[Dataset entries]
^^^^^^^^^^^^^^^^

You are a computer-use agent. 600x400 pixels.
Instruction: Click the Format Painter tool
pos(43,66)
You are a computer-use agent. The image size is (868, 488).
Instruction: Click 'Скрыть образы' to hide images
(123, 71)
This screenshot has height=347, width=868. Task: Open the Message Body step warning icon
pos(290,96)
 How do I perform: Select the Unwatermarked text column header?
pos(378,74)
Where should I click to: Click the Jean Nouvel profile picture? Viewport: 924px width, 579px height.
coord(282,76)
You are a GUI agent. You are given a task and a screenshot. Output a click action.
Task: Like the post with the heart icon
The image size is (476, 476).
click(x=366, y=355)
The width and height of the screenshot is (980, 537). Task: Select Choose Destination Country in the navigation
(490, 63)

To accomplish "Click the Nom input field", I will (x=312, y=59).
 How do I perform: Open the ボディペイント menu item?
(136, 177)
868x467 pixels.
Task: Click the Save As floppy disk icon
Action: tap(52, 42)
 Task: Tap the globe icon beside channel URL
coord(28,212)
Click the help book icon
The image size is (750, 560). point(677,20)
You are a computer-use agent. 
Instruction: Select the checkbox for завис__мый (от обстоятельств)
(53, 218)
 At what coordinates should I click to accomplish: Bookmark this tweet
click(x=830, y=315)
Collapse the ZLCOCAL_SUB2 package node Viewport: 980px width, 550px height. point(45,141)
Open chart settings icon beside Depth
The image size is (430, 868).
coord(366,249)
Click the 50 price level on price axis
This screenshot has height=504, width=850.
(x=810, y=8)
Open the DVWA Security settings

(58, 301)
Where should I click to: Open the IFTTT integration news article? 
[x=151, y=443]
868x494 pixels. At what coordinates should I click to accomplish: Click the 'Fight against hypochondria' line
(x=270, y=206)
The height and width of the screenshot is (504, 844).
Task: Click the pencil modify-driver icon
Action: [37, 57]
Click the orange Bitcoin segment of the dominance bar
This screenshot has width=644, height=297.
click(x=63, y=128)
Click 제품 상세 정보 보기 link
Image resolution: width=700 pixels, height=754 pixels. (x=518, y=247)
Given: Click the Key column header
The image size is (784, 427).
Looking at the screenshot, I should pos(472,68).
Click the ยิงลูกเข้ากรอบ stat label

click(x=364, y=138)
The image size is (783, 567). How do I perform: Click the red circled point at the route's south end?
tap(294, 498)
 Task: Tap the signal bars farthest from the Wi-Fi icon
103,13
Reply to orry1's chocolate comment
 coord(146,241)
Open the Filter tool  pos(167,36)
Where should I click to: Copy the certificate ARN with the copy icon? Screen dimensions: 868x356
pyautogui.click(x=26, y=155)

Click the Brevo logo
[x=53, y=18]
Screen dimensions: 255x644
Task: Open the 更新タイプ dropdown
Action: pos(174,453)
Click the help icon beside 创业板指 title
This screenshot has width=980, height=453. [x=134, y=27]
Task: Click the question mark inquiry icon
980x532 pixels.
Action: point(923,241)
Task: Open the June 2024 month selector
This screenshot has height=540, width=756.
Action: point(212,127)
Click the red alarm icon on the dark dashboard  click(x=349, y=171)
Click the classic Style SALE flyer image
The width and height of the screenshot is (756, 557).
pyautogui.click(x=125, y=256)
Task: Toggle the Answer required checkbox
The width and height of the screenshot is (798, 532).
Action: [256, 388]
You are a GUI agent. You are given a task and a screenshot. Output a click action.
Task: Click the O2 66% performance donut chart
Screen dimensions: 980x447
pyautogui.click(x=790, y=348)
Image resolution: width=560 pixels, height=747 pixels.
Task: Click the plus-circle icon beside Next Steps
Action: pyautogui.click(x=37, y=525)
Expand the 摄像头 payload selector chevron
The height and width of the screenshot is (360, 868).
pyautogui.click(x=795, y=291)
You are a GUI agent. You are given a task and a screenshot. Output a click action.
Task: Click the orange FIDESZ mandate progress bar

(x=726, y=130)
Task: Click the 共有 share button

^^^^^^^^^^^^^^^^

= WORK ITEM =
In full and without alteration, write out each record.

= RESPONSE BELOW =
You are a computer-use agent. 600x400 pixels.
Instruction: Click the Format Painter tool
pos(43,66)
You are a computer-use agent. The image size is (868, 488).
Instruction: Click 'Скрыть образы' to hide images
(123, 71)
This screenshot has height=347, width=868. Task: Open the Message Body step warning icon
pos(290,96)
 How do I perform: Select the Unwatermarked text column header?
pos(378,74)
Where should I click to: Click the Jean Nouvel profile picture? Viewport: 924px width, 579px height.
coord(282,76)
You are a GUI agent. You are given a task and a screenshot. Output a click action.
Task: Like the post with the heart icon
The image size is (476, 476).
click(x=366, y=355)
The width and height of the screenshot is (980, 537). Task: Select Choose Destination Country in the navigation
(490, 63)

To accomplish "Click the Nom input field", I will (x=312, y=59).
 How do I perform: Open the ボディペイント menu item?
(136, 177)
868x467 pixels.
Task: Click the Save As floppy disk icon
Action: tap(52, 42)
 Task: Tap the globe icon beside channel URL
coord(28,212)
Click the help book icon
The image size is (750, 560). point(677,20)
You are a computer-use agent. 
Instruction: Select the checkbox for завис__мый (от обстоятельств)
(53, 218)
 At what coordinates should I click to accomplish: Bookmark this tweet
click(x=830, y=315)
Collapse the ZLCOCAL_SUB2 package node Viewport: 980px width, 550px height. point(45,141)
Open chart settings icon beside Depth
The image size is (430, 868).
coord(366,249)
Click the 50 price level on price axis
This screenshot has height=504, width=850.
(x=810, y=8)
Open the DVWA Security settings

(58, 301)
Where should I click to: Open the IFTTT integration news article? 
[x=151, y=443]
868x494 pixels. At what coordinates should I click to accomplish: Click the 'Fight against hypochondria' line
(x=270, y=206)
The height and width of the screenshot is (504, 844).
Task: Click the pencil modify-driver icon
Action: [37, 57]
Click the orange Bitcoin segment of the dominance bar
This screenshot has width=644, height=297.
click(x=63, y=128)
Click 제품 상세 정보 보기 link
Image resolution: width=700 pixels, height=754 pixels. (x=518, y=247)
Given: Click the Key column header
The image size is (784, 427).
Looking at the screenshot, I should pos(472,68).
Click the ยิงลูกเข้ากรอบ stat label

click(x=364, y=138)
The image size is (783, 567). How do I perform: Click the red circled point at the route's south end?
tap(294, 498)
 Task: Tap the signal bars farthest from the Wi-Fi icon
103,13
Reply to orry1's chocolate comment
 coord(146,241)
Open the Filter tool  pos(167,36)
Where should I click to: Copy the certificate ARN with the copy icon? Screen dimensions: 868x356
pyautogui.click(x=26, y=155)

Click the Brevo logo
[x=53, y=18]
Screen dimensions: 255x644
Task: Open the 更新タイプ dropdown
Action: pos(174,453)
Click the help icon beside 创业板指 title
This screenshot has width=980, height=453. [x=134, y=27]
Task: Click the question mark inquiry icon
980x532 pixels.
Action: point(923,241)
Task: Open the June 2024 month selector
This screenshot has height=540, width=756.
Action: point(212,127)
Click the red alarm icon on the dark dashboard  click(x=349, y=171)
Click the classic Style SALE flyer image
The width and height of the screenshot is (756, 557).
pyautogui.click(x=125, y=256)
Task: Toggle the Answer required checkbox
The width and height of the screenshot is (798, 532).
Action: [256, 388]
You are a GUI agent. You are given a task and a screenshot. Output a click action.
Task: Click the O2 66% performance donut chart
Screen dimensions: 980x447
pyautogui.click(x=790, y=348)
Image resolution: width=560 pixels, height=747 pixels.
Task: Click the plus-circle icon beside Next Steps
Action: pyautogui.click(x=37, y=525)
Expand the 摄像头 payload selector chevron
The height and width of the screenshot is (360, 868).
pyautogui.click(x=795, y=291)
You are a GUI agent. You are given a task and a screenshot. Output a click action.
Task: Click the orange FIDESZ mandate progress bar

(x=726, y=130)
Task: Click the 共有 share button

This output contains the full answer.